=== Begin Enclosure ===

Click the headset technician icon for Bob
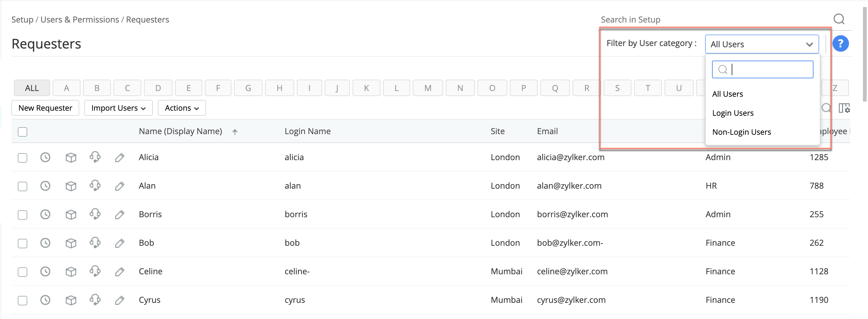Viewport: 868px width, 319px height. (95, 242)
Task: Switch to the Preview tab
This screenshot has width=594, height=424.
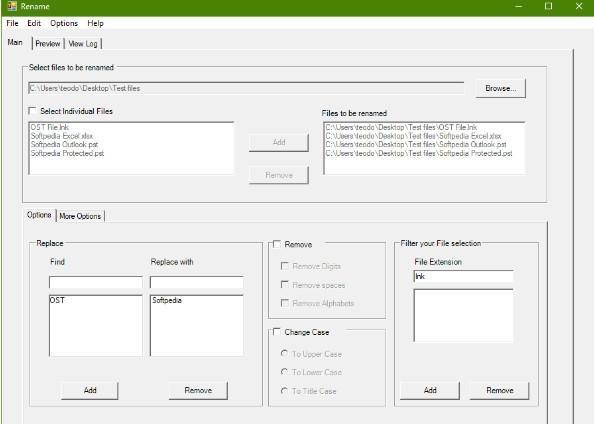Action: pyautogui.click(x=48, y=44)
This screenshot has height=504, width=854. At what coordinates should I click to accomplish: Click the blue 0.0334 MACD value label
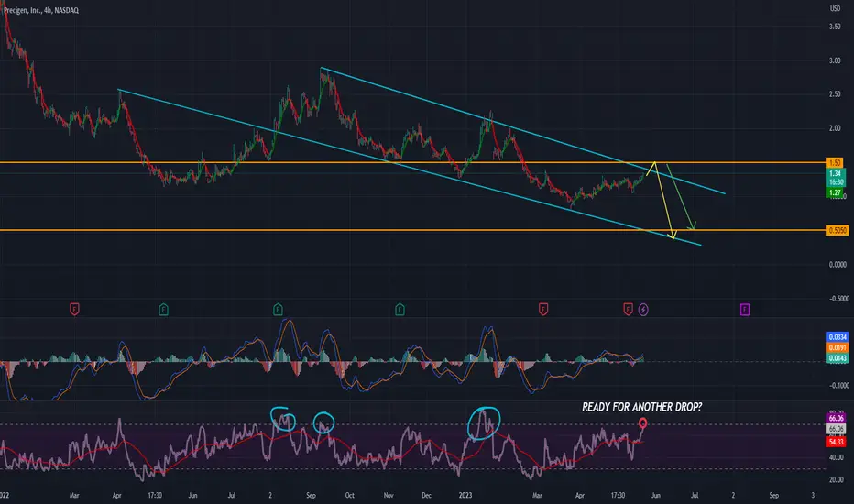point(838,336)
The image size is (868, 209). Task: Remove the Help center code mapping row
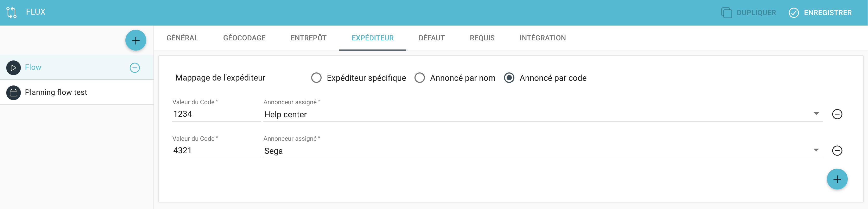[x=837, y=114]
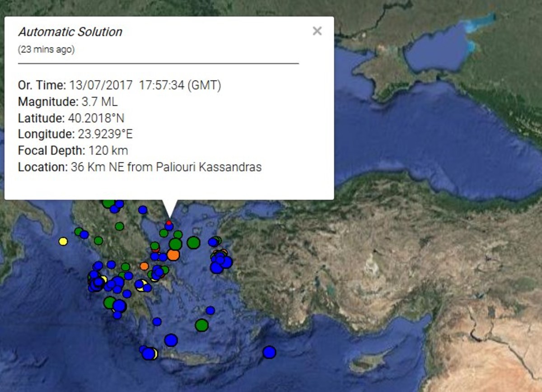Click the isolated yellow earthquake marker west of Greece
The image size is (542, 392).
point(63,241)
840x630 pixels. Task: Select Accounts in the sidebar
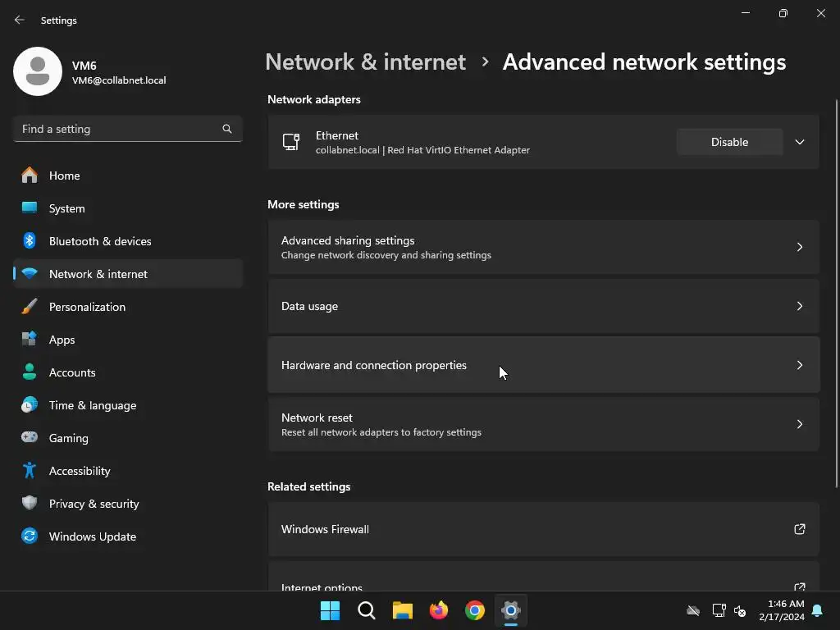click(72, 372)
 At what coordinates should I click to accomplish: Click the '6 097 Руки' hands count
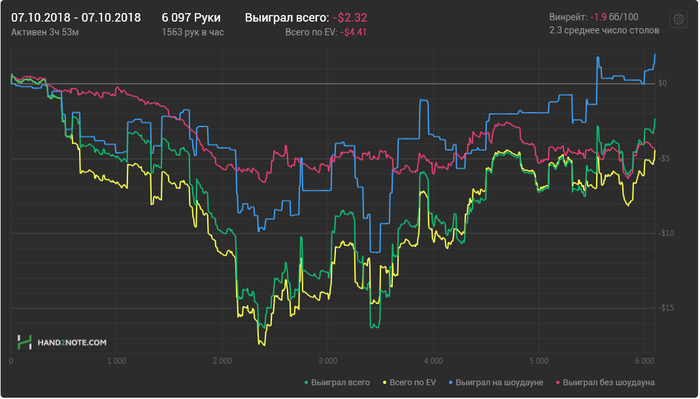191,18
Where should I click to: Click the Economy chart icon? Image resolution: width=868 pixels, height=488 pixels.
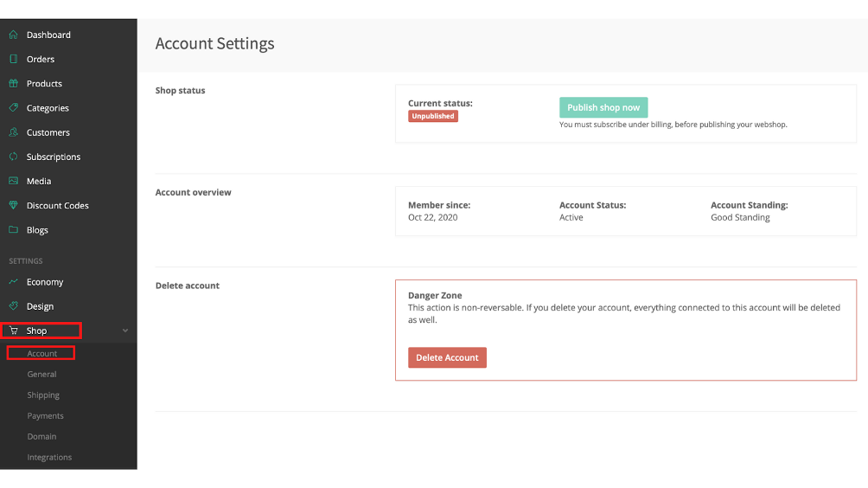pos(13,281)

=== End Enclosure ===

Aim of the exercise:
Reproduce exactly and only the lines from the "The image size is (868, 209)." line to the last line of the records above. Do not carry over any pictures.

Expected answer:
The image size is (868, 209). Task: Remove the Help center code mapping row
[x=837, y=114]
Click the isolated yellow earthquake marker west of Greece
The image size is (542, 392).
point(63,241)
840x630 pixels. Task: Select Accounts in the sidebar
click(72, 372)
 At what coordinates should I click to accomplish: Click the '6 097 Руки' hands count
191,18
Where should I click to: Click the Economy chart icon? Image resolution: width=868 pixels, height=488 pixels.
pos(13,281)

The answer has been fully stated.